Americans Concerned With Inflation, Uncertain About Economy
Those making more than $100,000 per year are the most likely group to believe that their financial situation will improve, the study found, although that share has dropped four percentage points since July 2022.The majority of those surveyed cited inflation and economic uncertainty as reasoning for the pessimism this year, at 72 percent and 66 percent, respectively.
The survey comes as inflation—which eased slightly to 6.5 percent in December—continues to eat away at spending power among American households.
Data for November were also revised lower to show spending declining 0.1 percent instead of gaining 0.1 percent as previously reported, as more and more Americans are forced to cut back on spending as prices continue to rise.

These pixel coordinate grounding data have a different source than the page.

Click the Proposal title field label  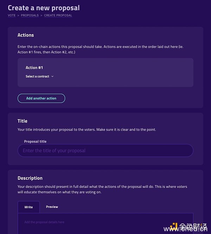pos(35,142)
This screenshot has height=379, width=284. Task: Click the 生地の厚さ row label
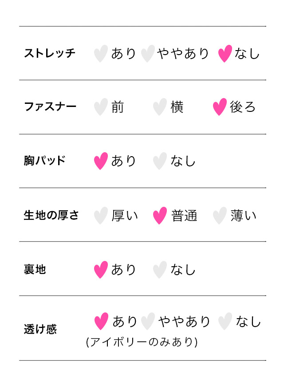click(x=51, y=216)
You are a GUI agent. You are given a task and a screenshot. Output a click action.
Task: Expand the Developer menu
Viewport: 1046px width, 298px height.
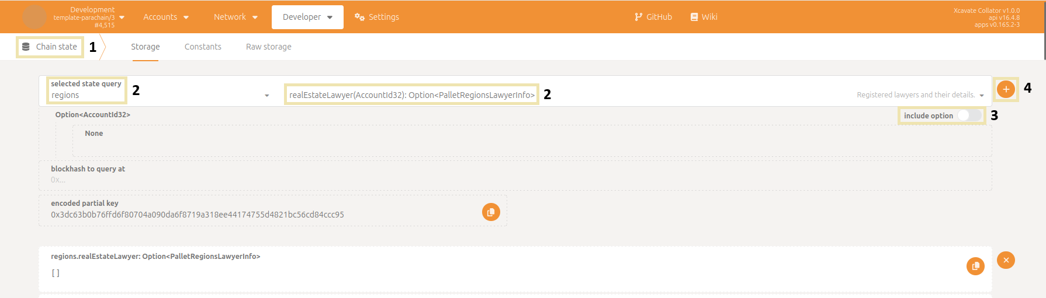tap(307, 17)
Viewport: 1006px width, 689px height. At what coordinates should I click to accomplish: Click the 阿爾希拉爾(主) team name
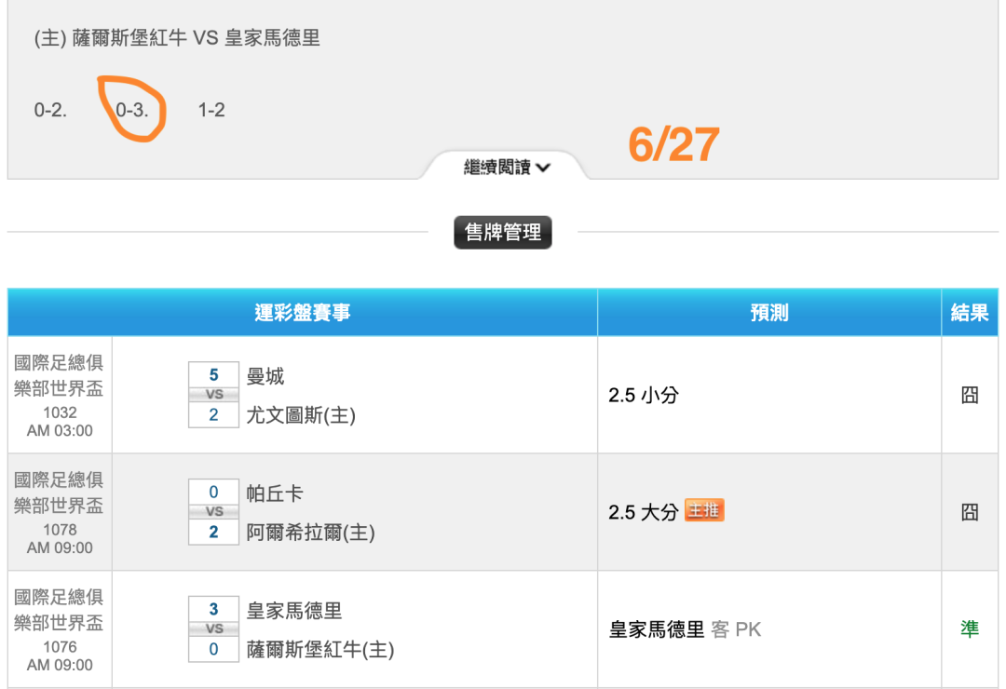tap(310, 533)
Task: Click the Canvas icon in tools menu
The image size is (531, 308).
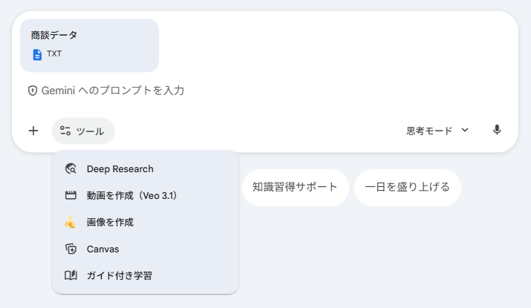Action: click(x=71, y=249)
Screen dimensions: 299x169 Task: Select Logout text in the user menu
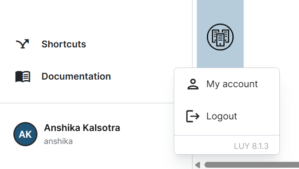coord(221,116)
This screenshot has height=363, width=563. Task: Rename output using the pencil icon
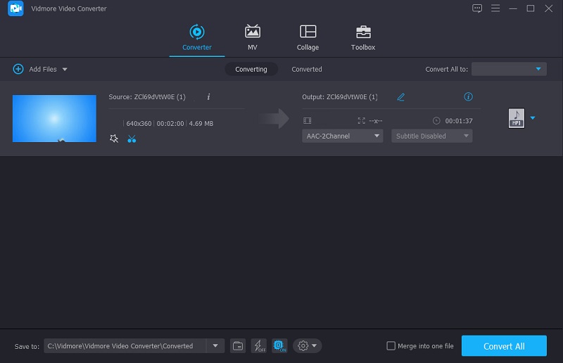tap(401, 97)
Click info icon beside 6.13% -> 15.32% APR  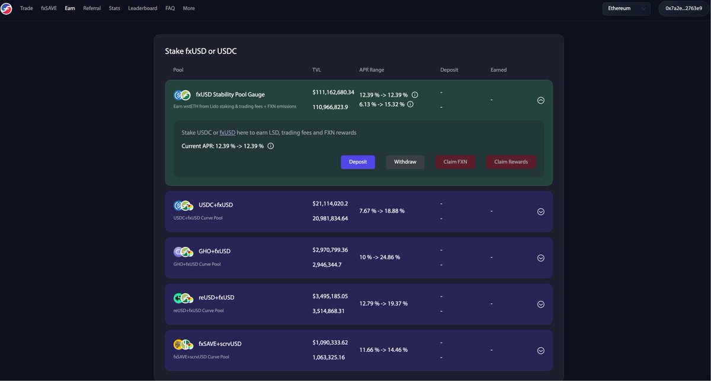pos(410,104)
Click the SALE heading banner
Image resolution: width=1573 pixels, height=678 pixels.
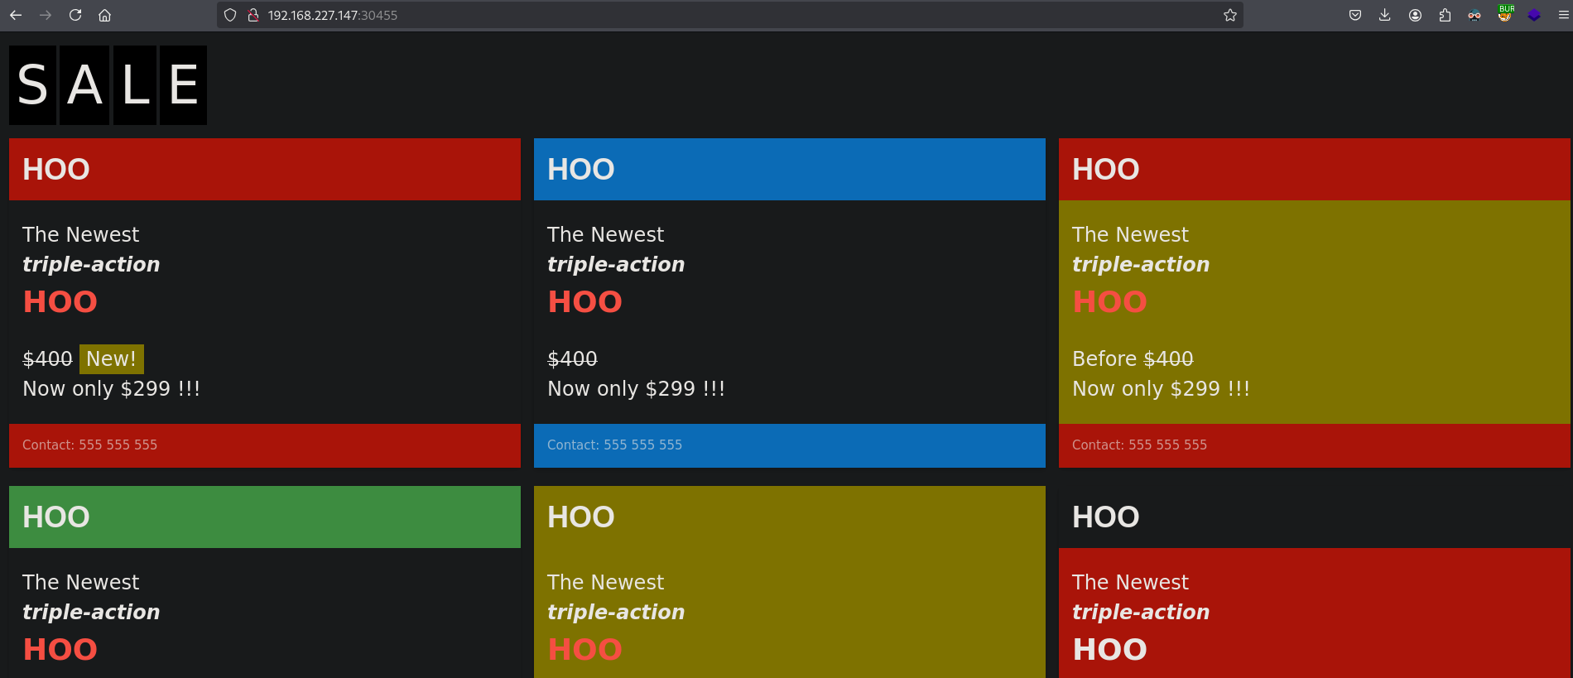pyautogui.click(x=108, y=85)
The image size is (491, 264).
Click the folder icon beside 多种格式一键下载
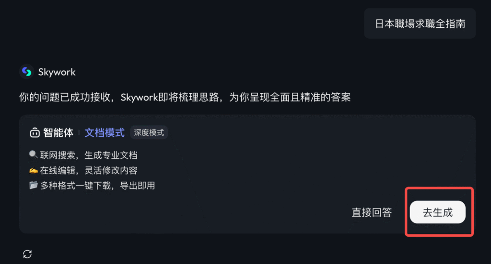coord(33,186)
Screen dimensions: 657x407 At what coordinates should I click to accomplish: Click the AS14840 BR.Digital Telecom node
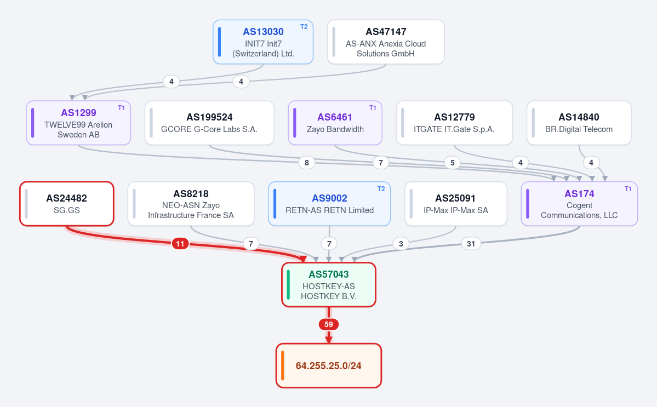tap(579, 123)
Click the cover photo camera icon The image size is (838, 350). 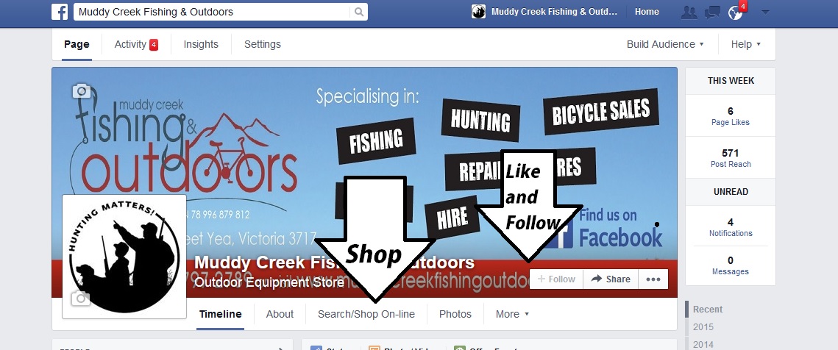click(x=81, y=91)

Fed Officials Set to Raise Rates Again
However, the Commerce Department report showed that incomes grew too, albeit slowly, at 0.2 percent, and the personal savings rate also jumped to a seven-month high of 3.4 percent, a level not seen since last May 2022, suggesting that more Americans may be approaching this year with caution—and a safety net—amid economic volatility.The Federal Reserve’s policy-making arm, the Federal Open Markets Committee (FOMC), which started raising borrowing costs in March 2022, has continued with raises each month and is widely expected to raise interest rates again by a quarter percentage point at its meeting on Jan. 31–Feb. 1, bringing it to a range of 4.50–4.75 percent.
In December, Fed officials had said they anticipated raising rates to just above 5 percent next year, which is higher than previously projected, but then holding rates at that level throughout the year in an effort to cool off inflation.
Yet with inflation easing only slightly in December, what the central bank decides to do at its next meeting remains to be seen.